Mais voilà, il nous faut faire avec ce que nous sommes devenus : un pays endetté. Dans ce contexte, la sanctuarisation du budget de la coopération est un soulagement. Puisque nous ne pouvons pas poursuivre tous nos objectifs avec autant d’intensité que nous l’aurions souhaité, il nous faut concentrer notre action selon quelques priorités.
Pour ma part, j’en distingue trois : le développement du Sahel, l’accompagnement des printemps arabes et l’essor d’une coopération triangulaire avec les pays émergents.

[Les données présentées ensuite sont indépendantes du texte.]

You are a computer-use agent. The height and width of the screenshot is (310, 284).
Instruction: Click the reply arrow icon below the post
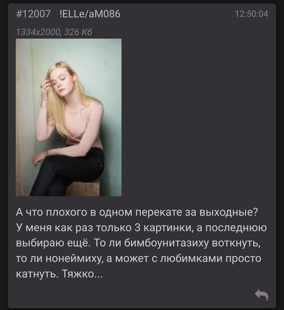point(261,295)
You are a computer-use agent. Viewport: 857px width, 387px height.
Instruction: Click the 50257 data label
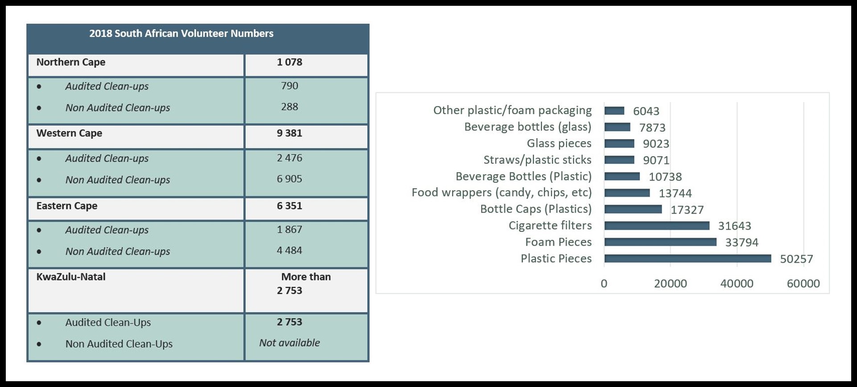tap(796, 259)
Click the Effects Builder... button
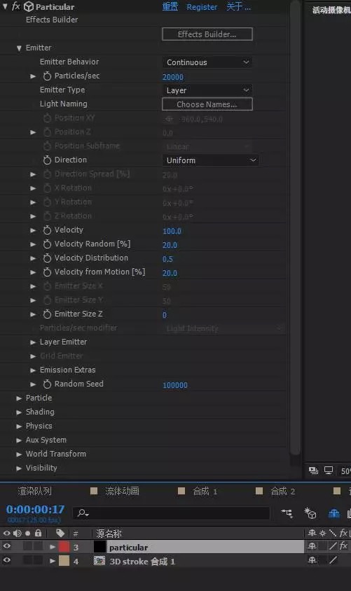 [207, 34]
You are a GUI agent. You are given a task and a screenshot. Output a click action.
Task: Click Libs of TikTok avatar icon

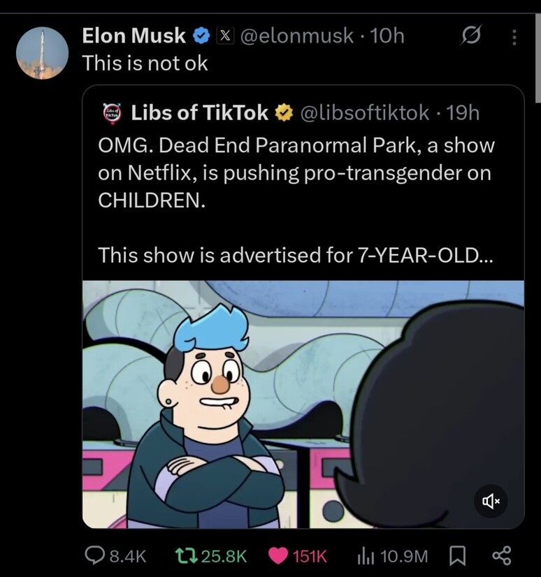click(112, 112)
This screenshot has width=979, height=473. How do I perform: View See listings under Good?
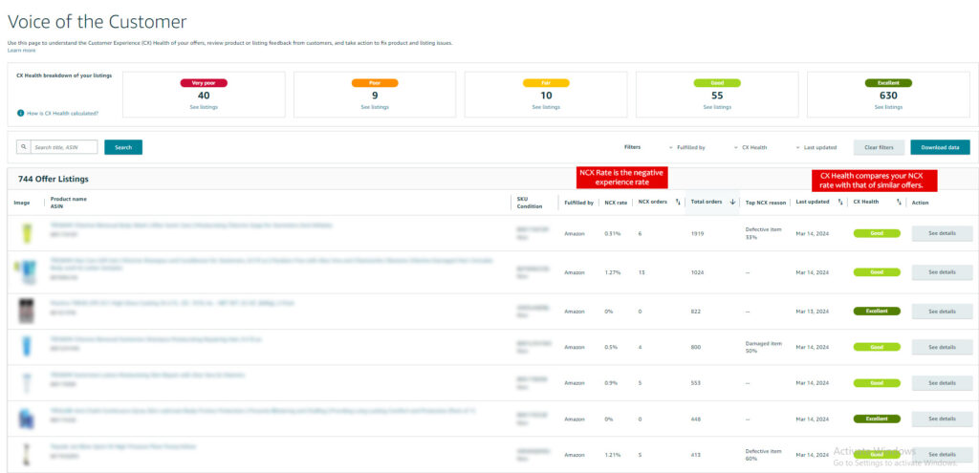click(717, 107)
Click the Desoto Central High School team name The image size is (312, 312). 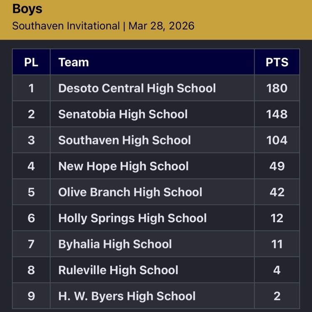click(137, 88)
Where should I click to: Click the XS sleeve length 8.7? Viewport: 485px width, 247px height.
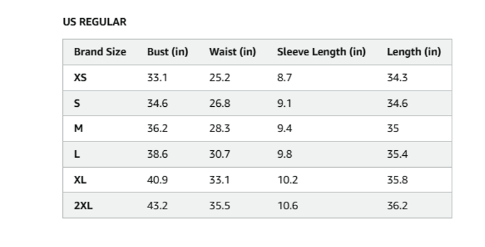[x=284, y=77]
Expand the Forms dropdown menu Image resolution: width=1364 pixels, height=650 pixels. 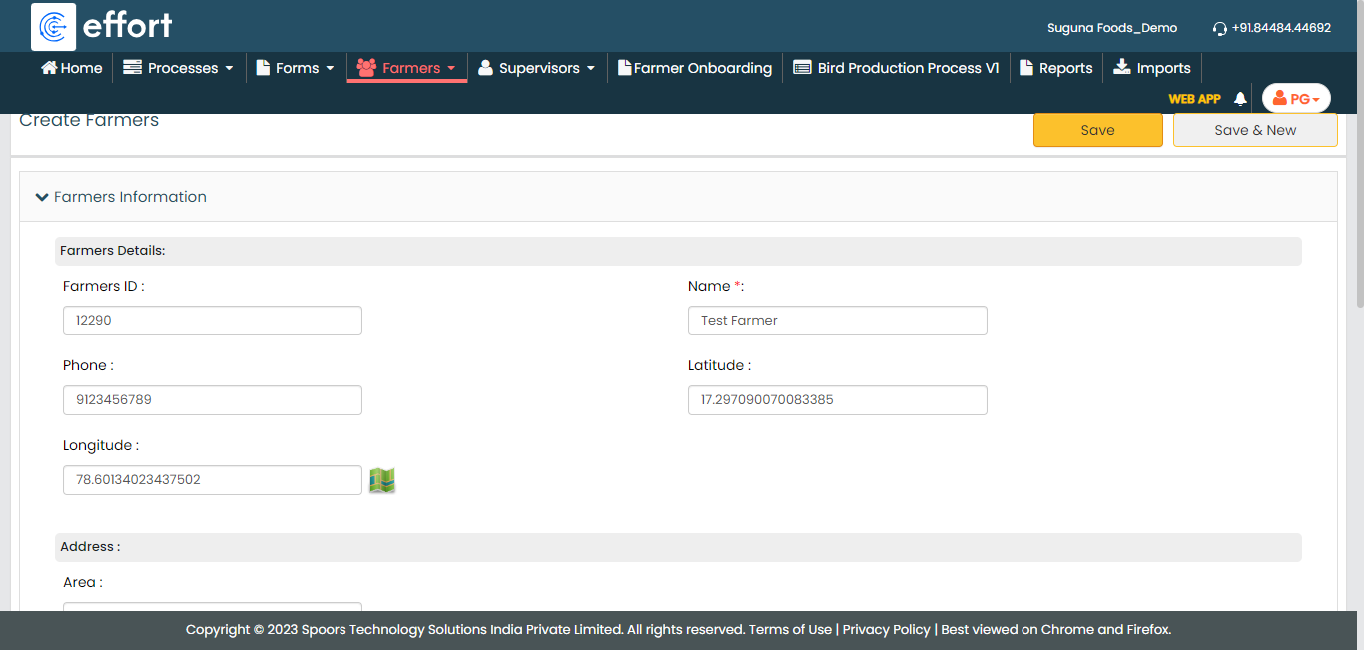point(295,68)
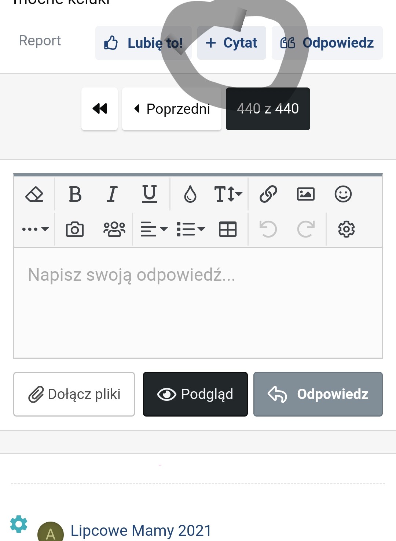This screenshot has height=541, width=396.
Task: Expand the font size dropdown
Action: point(228,194)
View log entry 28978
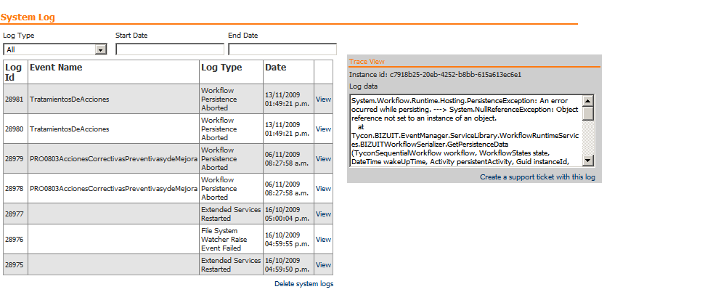 (323, 188)
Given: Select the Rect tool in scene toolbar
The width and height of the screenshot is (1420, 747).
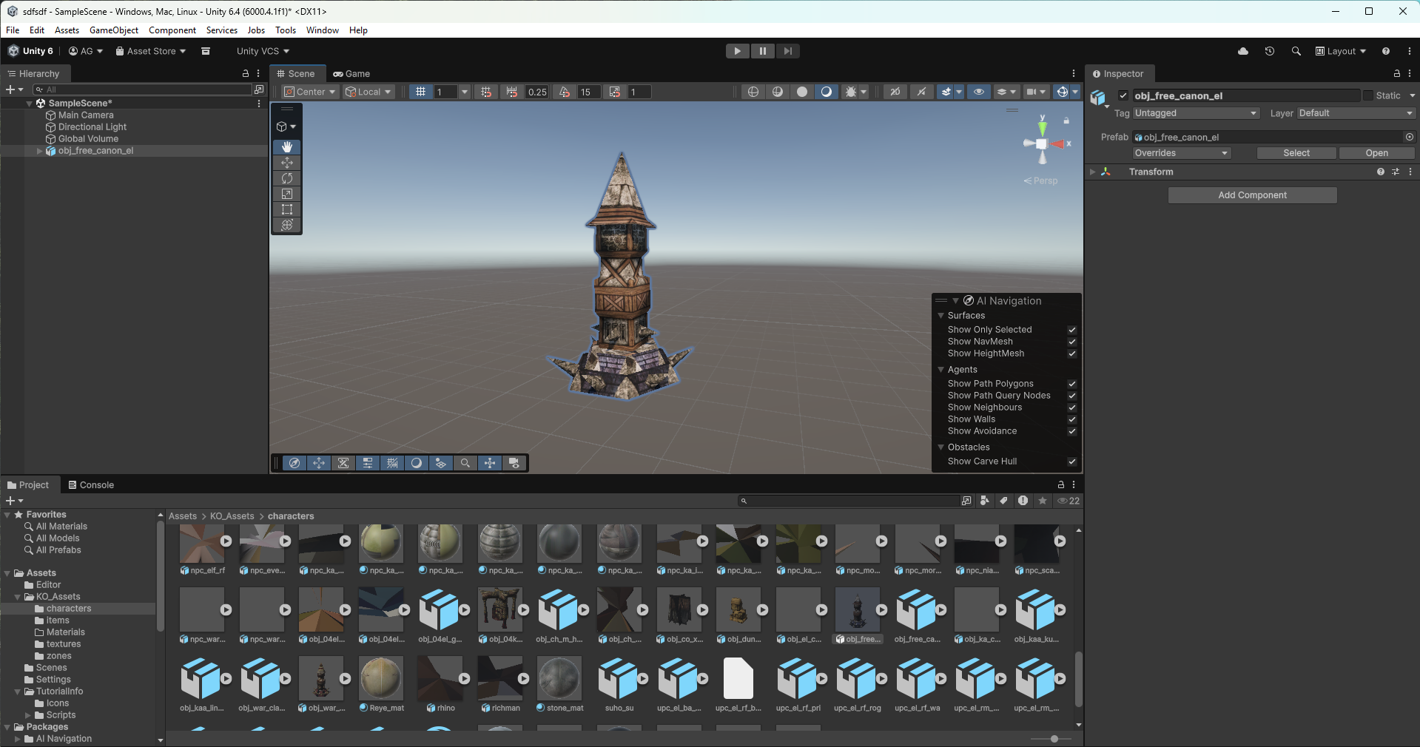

Les pays du Sahel sont confrontés à des défis économiques, démographiques et alimentaires majeurs. Certaines régions sont en train de devenir des zones de non-droit, où prolifèrent des trafics en tout genre et un nombre croissant de cellules terroristes. Notre politique de coopération doit apporter un soutien aux populations de ces pays. Il nous faut aider au rétablissement des services essentiels et conforter les États de cette région dans l’exercice de leurs missions régaliennes. Nous ne pouvons pas laisser le Sahel s’enfoncer dans un sous-développement qui fait le lit du terrorisme. Une solution uniquement militaire ne serait pas viable et risquerait même d’être contre-productive.

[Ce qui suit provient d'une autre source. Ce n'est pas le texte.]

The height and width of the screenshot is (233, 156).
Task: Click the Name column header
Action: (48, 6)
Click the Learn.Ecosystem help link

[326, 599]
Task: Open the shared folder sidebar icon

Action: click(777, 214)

S’agissant de l’accompagnement des printemps arabes, il n’est nul besoin de souligner combien la réussite de ce processus historique est importante pour tous. Parce que la clé en sera la capacité des pays du Maghreb à favoriser la création d’emplois, nous devons les accompagner dans leur développement industriel : c’est notre intérêt commun. Le décollage économique d’un Maghreb démocratique peut être une chance pour l’Europe ; son échec ferait peser une menace sur la stabilité de notre continent.

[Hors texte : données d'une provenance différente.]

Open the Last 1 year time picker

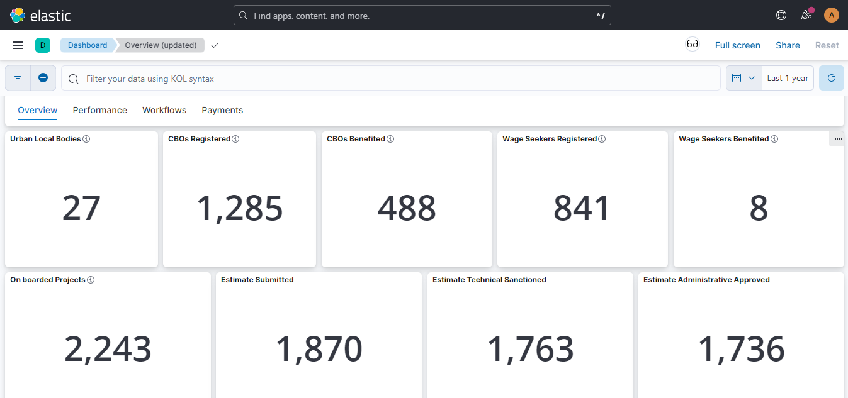tap(787, 78)
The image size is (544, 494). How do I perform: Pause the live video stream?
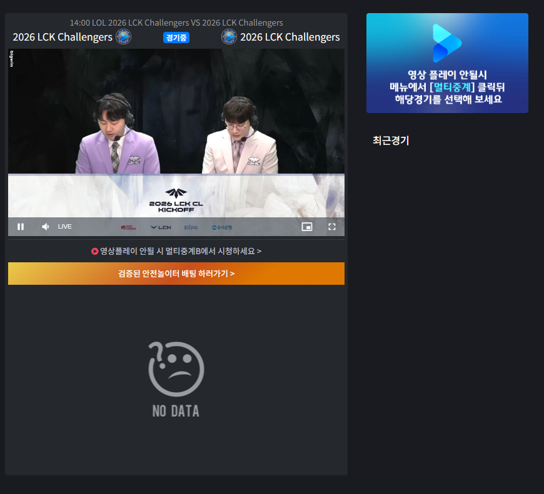point(21,227)
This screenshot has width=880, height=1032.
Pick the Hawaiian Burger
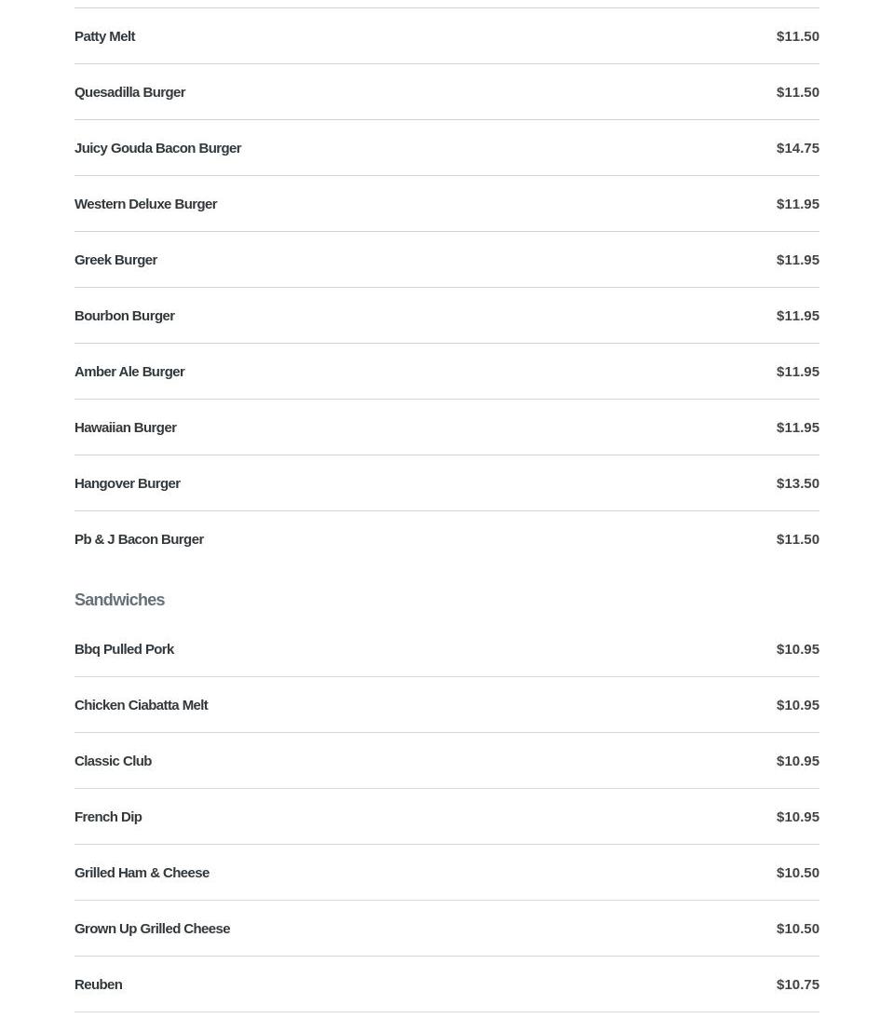[x=125, y=428]
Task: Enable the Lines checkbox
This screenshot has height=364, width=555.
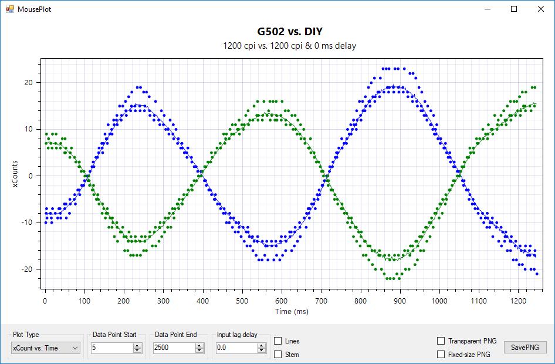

Dans ces pays, nous intervenons essentiellement sous la forme de prêts ; il nous faudra aussi verser des subventions pour accompagner la réforme de la gouvernance. Les majorités qui ont remporté les élections en Tunisie et au Maroc et celles qui, demain, pourraient les remporter en Égypte et en Libye suscitent évidemment des inquiétudes. Mais nous n’avons pas à dicter leur conduite à des pays qui ont pris leur destin en main !
Nous pouvons, en revanche, grâce à la coopération, les aider à conforter leur démocratie. De ce point de vue, monsieur le ministre, on ne peut que se féliciter des résultats du sommet de Deauville. Sur le plan de la méthode, le partenariat de Deauville constitue un modèle de coordination entre bailleurs de fonds, nationaux et multilatéraux, publics et privés. C’est un exemple de ce que notre diplomatie peut faire de meilleur ! Toutefois, concernant le montant des financements annoncés, le Parlement devra rester vigilant, pour que les promesses soient tenues.